> **Activity**: Beneath this line are the data; copy exactly the part of them that opens with the line containing "Close the デザインを作成 dialog" and closes with the line containing "Given: Click the Plus", and only that part.

> **Dataset entries**:
● ● ● ●
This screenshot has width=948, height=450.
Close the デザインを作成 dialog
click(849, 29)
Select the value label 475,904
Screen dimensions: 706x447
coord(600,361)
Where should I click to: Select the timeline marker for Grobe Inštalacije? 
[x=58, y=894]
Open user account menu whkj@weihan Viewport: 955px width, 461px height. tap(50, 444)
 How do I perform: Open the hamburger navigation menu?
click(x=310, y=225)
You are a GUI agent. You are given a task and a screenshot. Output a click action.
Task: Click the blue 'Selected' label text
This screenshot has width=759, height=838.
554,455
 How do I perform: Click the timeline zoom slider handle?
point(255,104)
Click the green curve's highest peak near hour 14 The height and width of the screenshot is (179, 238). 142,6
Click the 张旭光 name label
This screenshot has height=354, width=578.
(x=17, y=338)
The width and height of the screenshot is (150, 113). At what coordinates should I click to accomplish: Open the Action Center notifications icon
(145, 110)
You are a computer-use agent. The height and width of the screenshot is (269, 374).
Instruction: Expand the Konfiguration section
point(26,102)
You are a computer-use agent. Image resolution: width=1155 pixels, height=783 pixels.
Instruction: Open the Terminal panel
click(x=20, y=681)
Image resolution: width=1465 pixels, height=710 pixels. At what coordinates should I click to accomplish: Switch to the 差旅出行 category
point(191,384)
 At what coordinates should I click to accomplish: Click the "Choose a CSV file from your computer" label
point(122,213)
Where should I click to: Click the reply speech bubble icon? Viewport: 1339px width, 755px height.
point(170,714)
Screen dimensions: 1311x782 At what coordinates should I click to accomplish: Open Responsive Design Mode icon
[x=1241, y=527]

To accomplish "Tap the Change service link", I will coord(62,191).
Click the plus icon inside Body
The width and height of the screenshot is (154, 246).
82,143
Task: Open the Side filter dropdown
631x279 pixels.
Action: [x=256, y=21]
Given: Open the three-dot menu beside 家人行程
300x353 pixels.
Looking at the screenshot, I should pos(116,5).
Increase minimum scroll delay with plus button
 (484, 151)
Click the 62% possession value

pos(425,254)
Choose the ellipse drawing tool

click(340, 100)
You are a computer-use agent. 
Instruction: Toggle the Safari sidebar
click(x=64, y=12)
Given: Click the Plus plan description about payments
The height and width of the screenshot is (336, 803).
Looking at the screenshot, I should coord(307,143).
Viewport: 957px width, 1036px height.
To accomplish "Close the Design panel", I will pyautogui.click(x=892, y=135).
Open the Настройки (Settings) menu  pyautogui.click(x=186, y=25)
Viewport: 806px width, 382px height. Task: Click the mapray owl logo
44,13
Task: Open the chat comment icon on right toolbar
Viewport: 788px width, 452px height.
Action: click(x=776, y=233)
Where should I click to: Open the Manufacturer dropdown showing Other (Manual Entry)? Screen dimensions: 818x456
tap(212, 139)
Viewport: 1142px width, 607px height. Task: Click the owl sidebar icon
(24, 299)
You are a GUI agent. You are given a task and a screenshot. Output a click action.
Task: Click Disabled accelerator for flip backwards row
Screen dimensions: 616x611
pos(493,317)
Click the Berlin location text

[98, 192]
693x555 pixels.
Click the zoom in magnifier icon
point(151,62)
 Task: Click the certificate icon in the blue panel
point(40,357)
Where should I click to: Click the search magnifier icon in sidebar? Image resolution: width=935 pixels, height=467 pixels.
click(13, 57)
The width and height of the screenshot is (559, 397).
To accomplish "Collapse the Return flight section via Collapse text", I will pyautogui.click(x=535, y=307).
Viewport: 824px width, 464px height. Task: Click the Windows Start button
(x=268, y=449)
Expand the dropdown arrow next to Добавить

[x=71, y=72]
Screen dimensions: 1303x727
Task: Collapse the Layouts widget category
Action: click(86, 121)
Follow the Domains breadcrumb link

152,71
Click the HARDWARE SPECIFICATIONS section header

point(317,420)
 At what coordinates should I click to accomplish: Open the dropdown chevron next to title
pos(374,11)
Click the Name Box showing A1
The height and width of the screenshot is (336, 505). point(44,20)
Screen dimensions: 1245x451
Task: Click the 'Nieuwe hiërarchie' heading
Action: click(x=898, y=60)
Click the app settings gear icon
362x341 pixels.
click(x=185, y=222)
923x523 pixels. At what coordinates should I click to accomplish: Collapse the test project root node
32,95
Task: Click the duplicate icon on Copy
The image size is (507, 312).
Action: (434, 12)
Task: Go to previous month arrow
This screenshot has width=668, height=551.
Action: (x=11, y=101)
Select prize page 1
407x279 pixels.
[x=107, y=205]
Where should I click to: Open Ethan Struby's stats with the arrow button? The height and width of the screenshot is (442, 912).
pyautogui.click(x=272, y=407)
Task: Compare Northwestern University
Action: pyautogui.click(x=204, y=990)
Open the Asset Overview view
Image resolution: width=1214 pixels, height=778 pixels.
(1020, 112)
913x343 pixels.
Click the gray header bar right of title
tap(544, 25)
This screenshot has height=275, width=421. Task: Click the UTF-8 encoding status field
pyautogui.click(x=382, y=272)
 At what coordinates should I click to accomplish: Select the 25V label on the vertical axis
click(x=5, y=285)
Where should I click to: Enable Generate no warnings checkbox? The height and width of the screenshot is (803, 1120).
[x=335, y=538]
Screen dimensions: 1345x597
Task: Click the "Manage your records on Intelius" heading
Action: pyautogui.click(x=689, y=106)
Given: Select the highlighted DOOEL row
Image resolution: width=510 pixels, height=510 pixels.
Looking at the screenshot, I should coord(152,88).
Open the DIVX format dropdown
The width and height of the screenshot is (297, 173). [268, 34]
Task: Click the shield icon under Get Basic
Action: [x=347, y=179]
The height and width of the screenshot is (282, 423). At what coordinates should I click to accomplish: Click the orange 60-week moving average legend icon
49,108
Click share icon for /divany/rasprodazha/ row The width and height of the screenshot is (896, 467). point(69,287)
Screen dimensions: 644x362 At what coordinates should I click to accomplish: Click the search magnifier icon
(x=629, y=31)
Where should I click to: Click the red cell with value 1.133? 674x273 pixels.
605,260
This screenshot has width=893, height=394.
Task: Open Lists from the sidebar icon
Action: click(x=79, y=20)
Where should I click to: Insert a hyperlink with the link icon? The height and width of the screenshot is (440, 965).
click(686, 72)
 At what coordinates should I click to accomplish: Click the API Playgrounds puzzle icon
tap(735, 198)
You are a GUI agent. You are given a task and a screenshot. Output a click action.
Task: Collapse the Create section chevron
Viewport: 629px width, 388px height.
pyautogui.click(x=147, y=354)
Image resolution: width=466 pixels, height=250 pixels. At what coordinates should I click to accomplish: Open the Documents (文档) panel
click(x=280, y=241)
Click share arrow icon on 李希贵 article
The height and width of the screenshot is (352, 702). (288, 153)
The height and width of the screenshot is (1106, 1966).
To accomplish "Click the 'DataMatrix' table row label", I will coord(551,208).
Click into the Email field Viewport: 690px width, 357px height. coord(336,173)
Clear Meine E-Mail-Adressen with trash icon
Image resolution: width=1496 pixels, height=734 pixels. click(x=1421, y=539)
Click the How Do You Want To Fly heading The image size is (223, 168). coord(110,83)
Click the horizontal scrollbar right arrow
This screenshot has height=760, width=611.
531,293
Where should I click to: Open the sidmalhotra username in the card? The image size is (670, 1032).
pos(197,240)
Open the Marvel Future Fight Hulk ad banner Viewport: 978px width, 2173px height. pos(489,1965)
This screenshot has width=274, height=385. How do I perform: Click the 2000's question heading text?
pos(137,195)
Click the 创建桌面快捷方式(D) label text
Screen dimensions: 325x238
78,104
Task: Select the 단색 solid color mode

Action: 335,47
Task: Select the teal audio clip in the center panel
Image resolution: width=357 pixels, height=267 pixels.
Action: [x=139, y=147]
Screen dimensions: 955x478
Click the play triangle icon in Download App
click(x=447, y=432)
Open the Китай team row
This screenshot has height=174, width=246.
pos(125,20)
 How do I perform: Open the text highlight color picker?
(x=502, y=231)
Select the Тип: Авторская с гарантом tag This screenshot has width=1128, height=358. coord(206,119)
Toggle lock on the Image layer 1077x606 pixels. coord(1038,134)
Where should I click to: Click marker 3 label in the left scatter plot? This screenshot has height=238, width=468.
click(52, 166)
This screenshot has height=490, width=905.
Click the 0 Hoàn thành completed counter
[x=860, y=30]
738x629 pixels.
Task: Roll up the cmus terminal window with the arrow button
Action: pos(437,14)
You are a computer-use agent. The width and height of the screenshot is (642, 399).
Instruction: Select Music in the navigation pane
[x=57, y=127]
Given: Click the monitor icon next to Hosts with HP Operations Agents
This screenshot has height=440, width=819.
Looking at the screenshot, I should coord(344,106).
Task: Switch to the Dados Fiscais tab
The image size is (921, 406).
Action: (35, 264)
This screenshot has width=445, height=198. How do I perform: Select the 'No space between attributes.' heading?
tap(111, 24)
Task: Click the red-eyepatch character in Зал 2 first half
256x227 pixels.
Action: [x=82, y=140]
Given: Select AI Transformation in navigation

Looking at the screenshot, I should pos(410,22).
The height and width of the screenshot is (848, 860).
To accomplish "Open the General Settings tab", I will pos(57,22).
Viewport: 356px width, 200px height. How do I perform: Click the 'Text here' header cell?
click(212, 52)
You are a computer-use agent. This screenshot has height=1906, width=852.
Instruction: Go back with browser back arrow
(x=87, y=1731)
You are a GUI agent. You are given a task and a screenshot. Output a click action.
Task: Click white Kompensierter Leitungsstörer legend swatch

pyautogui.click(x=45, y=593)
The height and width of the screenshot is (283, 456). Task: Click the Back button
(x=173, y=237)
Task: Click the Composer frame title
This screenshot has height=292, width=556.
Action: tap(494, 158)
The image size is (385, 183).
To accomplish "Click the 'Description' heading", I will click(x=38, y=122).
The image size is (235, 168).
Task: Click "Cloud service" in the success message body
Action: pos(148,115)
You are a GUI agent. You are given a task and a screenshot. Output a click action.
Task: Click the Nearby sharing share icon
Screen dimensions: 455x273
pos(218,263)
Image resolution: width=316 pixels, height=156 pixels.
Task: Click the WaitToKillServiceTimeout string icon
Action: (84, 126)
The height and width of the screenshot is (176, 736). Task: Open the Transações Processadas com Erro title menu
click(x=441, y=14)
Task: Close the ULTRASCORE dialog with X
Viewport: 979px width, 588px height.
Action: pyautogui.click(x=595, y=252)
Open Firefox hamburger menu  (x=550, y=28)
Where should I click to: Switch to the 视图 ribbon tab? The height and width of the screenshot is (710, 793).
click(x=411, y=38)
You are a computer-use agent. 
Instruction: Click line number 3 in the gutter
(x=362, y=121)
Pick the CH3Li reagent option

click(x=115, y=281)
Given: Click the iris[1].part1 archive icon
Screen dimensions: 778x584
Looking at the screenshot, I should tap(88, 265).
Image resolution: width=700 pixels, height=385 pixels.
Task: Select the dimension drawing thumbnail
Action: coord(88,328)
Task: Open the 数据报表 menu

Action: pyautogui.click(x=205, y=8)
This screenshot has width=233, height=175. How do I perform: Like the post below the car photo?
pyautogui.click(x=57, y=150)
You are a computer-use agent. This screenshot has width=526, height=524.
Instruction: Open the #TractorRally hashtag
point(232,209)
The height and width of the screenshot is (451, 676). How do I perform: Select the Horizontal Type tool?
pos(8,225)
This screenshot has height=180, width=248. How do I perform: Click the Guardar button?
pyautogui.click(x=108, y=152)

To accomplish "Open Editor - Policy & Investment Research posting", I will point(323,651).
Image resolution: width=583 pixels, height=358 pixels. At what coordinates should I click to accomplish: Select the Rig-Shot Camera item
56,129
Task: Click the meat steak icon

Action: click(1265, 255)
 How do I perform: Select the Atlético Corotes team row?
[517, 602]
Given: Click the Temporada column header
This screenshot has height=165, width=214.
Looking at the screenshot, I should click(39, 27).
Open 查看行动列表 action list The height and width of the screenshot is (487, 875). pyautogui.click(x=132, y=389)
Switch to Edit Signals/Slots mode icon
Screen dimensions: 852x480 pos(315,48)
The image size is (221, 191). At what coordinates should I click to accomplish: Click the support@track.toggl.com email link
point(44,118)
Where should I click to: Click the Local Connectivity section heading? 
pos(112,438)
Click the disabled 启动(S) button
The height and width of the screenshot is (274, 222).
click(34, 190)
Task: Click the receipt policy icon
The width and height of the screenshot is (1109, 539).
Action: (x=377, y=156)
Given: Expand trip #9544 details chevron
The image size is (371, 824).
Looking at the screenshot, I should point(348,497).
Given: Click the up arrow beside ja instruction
● ● ● ●
> **Answer box**:
Close the デザインを作成 dialog
click(849, 29)
Select the value label 475,904
Screen dimensions: 706x447
coord(600,361)
Where should I click to: Select the timeline marker for Grobe Inštalacije? 
[x=58, y=894]
Open user account menu whkj@weihan Viewport: 955px width, 461px height. tap(50, 444)
 How do I perform: Open the hamburger navigation menu?
click(x=310, y=225)
You are a GUI agent. You are given a task and a screenshot. Output a click action.
Task: Click the blue 'Selected' label text
This screenshot has width=759, height=838.
554,455
 How do I perform: Click the timeline zoom slider handle?
point(255,104)
Click the green curve's highest peak near hour 14 The height and width of the screenshot is (179, 238). 142,6
Click the 张旭光 name label
This screenshot has height=354, width=578.
(x=17, y=338)
The width and height of the screenshot is (150, 113). At what coordinates should I click to accomplish: Open the Action Center notifications icon
(145, 110)
You are a computer-use agent. The height and width of the screenshot is (269, 374).
Instruction: Expand the Konfiguration section
point(26,102)
You are a computer-use agent. Image resolution: width=1155 pixels, height=783 pixels.
Instruction: Open the Terminal panel
click(x=20, y=681)
Image resolution: width=1465 pixels, height=710 pixels. At what coordinates should I click to accomplish: Switch to the 差旅出行 category
point(191,384)
 At what coordinates should I click to accomplish: Click the "Choose a CSV file from your computer" label
point(122,213)
Where should I click to: Click the reply speech bubble icon? Viewport: 1339px width, 755px height.
point(170,714)
Screen dimensions: 1311x782 At what coordinates should I click to accomplish: Open Responsive Design Mode icon
[x=1241, y=527]

To accomplish "Tap the Change service link", I will coord(62,191).
Click the plus icon inside Body
The width and height of the screenshot is (154, 246).
82,143
Task: Open the Side filter dropdown
631x279 pixels.
Action: [x=256, y=21]
Given: Open the three-dot menu beside 家人行程
300x353 pixels.
Looking at the screenshot, I should pos(116,5).
Increase minimum scroll delay with plus button
 (484, 151)
Click the 62% possession value

pos(425,254)
Choose the ellipse drawing tool

click(340, 100)
You are a computer-use agent. 
Instruction: Toggle the Safari sidebar
click(x=64, y=12)
Given: Click the Plus plan description about payments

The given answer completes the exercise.